\documentclass[twocolumn,12pt]{article}
\usepackage{ols}
\ifpdf
\usepackage[pdftex]{epsfig}
\else
\usepackage{epsfig}
\fi
\input{ols-fonts}

\begin{document}

%don't want date printed
\date{}

\title{Ugly Ducklings: \\
{\normalsize 
Resurrecting unmaintained code.
}}

\author{
Dave Jones\\
{\normalsize davej@codemonkey.org.uk}\\
} % end author section

\maketitle

% You have to do this to suppress page numbers.  Don't ask.
\thispagestyle{empty}

\section*{Abstract}
Throughout the development of the 2.5 kernel, a number of drivers and pieces
of infrastructure that had been left to stagnate finally got a long overdue
cleanup. In some cases, code that hadn't been touched for several years got
overhauled. Each time another area got the cleanup treatment, patterns started
to emerge.
This paper attempts to document some of these patterns so that hopefully by
keeping them in mind, future driver authors don't fall into the pitfalls
that some of these have fixed up such as over-abstracting, and massive duplication.
By way of examples, it covers several areas that got cleaned up in the 2.5
series, but focuses on the bulk of the work the paper author did on the agpgart
driver.
 
\section{Introduction}
It has been a long-standing philosophy that bending an existing driver to
work on a new piece of hardware is much favoured over a new implementation
which ends up with 99\% the same code as the old.  The typical life-cycle
of a driver is as follows.
\begin{itemize}
\item Driver is written for hardware vendors A's new widget
\item Vendor B makes a compatible widget.
\item Id's for Vendor B's product get added to the driver
\item (Repeat for several other vendors/other register compatible widgets)
\item Slightly different widgets start appearing, which are still mostly
compatible. Driver starts to take on new form where it needs to special
case certain widgets in different code paths.
\item Repeat for several more new widgets.
\item Driver is now 100K+ of spaghetti.
\item Original driver maintainer moves on to new project, leaving driver in current state.
\item New widget Id's get added.
\item Most people too scared to change too much of the code in fear of subtly
breaking support for other widgets.
\end{itemize}

\section{Cleanups overview.}
Throughout the development of the 2.5 kernel, a number of drivers and pieces
of infrastructure that had been left to stagnate finally got a long overdue
cleanup. Each time another area got the cleanup treatment, patterns started
to emerge.

\subsection{The splitting up of multiple instances.}
The 'support all hardware all in the same driver .c file' approach is flawed.
If you want to change how vendor B's products work, you shouldn't be touching
any code for other vendors devices. With hundreds or thousands of lines of
irrelevant code, it's also a pain to navigate your way around the source.
By splitting the driver into multiple vendor .c files, you also start to notice
patterns such as "this function is duplicated in all vendor files, so belongs
in a generic .c file".
Sometimes however, things go the other way. In 2.4, we have several separate
RNG (Random Number Generator) drivers. Jeff Garzik found that by merging all
of these to the same file, lots of code duplication got removed. Whilst this
may work out for the moment (Whilst the number of RNG drivers is quite low,
if there comes a day when the driver supports many more, it may make sense
to abstract them back out into separate files again.

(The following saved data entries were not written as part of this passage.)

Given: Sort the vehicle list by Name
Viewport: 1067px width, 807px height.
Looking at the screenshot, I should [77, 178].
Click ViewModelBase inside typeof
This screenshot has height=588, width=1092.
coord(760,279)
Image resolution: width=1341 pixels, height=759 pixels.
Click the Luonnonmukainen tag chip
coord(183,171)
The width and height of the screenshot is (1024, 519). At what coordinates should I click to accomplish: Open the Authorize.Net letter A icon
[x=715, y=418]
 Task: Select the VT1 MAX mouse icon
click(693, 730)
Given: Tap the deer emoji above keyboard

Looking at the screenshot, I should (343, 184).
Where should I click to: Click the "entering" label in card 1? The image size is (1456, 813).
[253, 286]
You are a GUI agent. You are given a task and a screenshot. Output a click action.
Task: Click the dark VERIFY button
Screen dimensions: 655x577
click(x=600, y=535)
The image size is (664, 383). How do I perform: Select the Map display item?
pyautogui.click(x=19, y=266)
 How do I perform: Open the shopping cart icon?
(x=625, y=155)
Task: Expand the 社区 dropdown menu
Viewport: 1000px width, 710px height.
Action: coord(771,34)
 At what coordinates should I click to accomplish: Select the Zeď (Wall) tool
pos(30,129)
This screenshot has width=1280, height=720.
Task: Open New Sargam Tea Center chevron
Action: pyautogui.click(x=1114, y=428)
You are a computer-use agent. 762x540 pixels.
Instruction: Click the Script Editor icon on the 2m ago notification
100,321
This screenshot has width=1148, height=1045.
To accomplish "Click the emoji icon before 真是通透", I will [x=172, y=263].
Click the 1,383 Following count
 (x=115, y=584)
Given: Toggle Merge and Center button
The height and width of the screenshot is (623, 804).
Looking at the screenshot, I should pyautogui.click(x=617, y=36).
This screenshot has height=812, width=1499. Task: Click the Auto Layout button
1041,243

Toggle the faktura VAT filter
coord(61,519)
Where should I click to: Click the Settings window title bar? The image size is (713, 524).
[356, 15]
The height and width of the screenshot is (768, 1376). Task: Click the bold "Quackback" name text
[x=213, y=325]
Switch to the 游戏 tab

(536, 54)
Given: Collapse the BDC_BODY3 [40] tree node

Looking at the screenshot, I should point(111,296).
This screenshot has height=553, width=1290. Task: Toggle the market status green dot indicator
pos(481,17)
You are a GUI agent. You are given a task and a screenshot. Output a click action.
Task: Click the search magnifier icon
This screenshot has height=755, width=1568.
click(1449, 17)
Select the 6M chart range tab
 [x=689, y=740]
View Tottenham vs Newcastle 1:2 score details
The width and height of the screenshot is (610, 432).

\subsection{Reorganising directory structures.}
The whole idea of directories is to keep similar things together.
One simple cleanup that happened in 2.5 was the introduction of
the drivers/char/watchdog directory. Previously, drivers/char contained
over 200 .c and .h files. By introducing the watchdog subdirectory,
you can instantly find all relevant drivers. Useful when you have to
make changes that affect all watchdog drivers (as was the case in 2.4
when a security bug had been copied through all drivers).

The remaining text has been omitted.